── Source excerpt ──

By Dorthea Calverley
In Sessional Paper No. 28 [1912, p.60] of the Royal Northwest Mounted Police, Superintendent Sanders made an interesting comment about the “Sicanni” Indians around Fort Nelson.

“The Sicannis, a British Columbia tribe, near Fort Nelson and on the borders of my district, are reported truculent and averse to the advent of the white man. As mentioned by Inspector Field in his trip there last year, they refused to take treaty, and the old Sicanni chief in voicing this refusal, made the following speech: ‘God made the game and fur-bearing animals for the Indians and the money for the white people. My forefathers made their living in the country without the white man’s money and I and my people can do the same’.

Supt. Sanders goes on: ‘… should discoveries of minerals be made in the country in which these Indians hunt and prospectors go in, it is highly probably they would cause a lot of trouble’.

A large river, tributary to the Nelson River is named the “Sicanni Chief”. In the tales told to Prof. Ridington at the reserve at Halfway, it was said that “he wasn’t a Sicanni and he wasn’t a chief. We didn’t have chiefs in those days.” However it was the custom of the R.C.M.P. to recognize a headman as a “chief”. They were obliged to designate one leading Indian as a “chief” through whom they dealt with the whole band.

───

**Set problem A**
Output everything in the Sicanni passage from "Supt. Sanders goes" down to "lot of trouble’.", copied word for word.

── Supplied entries ──

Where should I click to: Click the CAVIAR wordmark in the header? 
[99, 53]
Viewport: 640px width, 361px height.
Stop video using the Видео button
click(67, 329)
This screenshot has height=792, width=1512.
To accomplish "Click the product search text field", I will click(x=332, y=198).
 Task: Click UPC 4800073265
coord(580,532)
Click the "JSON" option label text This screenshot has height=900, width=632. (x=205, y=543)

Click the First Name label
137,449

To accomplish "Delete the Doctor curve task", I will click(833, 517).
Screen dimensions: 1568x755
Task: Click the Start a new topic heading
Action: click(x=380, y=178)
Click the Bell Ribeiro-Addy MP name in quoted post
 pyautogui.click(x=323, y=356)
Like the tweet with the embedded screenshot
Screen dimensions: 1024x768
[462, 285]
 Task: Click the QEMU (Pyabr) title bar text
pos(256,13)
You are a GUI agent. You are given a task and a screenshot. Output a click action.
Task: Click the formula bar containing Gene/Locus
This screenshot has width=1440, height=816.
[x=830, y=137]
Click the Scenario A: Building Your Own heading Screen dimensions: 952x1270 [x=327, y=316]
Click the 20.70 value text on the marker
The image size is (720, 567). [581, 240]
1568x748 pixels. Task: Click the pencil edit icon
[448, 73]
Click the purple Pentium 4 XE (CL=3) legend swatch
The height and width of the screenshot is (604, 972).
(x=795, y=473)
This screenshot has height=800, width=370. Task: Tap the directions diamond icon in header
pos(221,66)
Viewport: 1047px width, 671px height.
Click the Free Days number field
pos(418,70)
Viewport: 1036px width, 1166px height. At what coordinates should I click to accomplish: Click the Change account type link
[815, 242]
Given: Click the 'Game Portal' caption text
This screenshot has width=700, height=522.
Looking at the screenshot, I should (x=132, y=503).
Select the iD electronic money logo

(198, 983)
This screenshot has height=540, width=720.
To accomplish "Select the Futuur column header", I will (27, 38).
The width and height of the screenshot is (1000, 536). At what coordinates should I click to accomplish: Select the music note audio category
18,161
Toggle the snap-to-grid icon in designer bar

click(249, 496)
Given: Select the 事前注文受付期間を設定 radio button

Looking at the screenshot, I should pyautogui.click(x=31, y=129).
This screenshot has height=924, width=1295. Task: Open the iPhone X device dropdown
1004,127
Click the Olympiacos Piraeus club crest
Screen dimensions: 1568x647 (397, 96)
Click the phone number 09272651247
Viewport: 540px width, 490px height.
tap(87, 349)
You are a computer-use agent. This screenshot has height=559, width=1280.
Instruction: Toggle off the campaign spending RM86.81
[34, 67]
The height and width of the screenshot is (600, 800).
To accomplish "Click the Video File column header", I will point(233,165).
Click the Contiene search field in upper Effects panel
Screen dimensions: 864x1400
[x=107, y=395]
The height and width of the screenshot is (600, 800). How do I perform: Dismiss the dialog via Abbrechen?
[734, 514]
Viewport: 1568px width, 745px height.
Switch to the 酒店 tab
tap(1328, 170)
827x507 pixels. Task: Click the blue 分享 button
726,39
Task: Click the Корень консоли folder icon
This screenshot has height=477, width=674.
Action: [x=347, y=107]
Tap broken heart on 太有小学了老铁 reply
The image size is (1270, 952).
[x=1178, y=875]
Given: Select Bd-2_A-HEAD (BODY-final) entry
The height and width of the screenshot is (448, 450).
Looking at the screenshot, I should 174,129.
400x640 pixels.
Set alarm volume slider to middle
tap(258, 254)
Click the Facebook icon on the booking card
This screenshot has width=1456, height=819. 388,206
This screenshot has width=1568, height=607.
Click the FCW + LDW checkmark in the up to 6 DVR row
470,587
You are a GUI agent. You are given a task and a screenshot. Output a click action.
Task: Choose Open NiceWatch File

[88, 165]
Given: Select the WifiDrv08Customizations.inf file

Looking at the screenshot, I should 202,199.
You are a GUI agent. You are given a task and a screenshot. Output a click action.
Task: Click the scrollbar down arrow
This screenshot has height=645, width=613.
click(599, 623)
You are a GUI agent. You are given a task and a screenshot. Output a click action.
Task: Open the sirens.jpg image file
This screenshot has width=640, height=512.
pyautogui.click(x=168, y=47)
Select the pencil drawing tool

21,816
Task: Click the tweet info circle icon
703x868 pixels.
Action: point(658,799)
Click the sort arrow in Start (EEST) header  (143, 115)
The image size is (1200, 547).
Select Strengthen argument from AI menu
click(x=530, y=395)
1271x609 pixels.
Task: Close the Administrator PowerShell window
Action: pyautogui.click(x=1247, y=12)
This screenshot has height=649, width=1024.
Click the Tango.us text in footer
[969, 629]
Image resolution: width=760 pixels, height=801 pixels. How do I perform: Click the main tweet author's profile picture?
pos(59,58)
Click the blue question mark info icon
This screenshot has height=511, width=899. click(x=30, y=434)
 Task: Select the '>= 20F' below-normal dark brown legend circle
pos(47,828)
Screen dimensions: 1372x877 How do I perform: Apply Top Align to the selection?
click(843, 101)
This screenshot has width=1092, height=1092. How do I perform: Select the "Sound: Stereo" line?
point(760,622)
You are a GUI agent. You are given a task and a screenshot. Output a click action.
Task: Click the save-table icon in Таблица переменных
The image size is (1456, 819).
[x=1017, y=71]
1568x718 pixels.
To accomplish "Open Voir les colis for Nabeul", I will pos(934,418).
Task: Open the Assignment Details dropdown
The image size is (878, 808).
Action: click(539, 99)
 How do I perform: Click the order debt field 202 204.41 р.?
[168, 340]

───

**Set problem B**
Give everything in the records from the line containing "How do I perform: Click the order" down to the end of the records as a Markdown table with the columns Row and Line. Skip any blank lines.

**Full solution A**
Supt. Sanders goes on: ‘… should discoveries of minerals be made in the country in which these Indians hunt and prospectors go in, it is highly probably they would cause a lot of trouble’.

**Full solution B**
| Row | Line |
|---|---|
| 1 |  How do I perform: Click the order debt field 202 204.41 р.? |
| 2 | [168, 340] |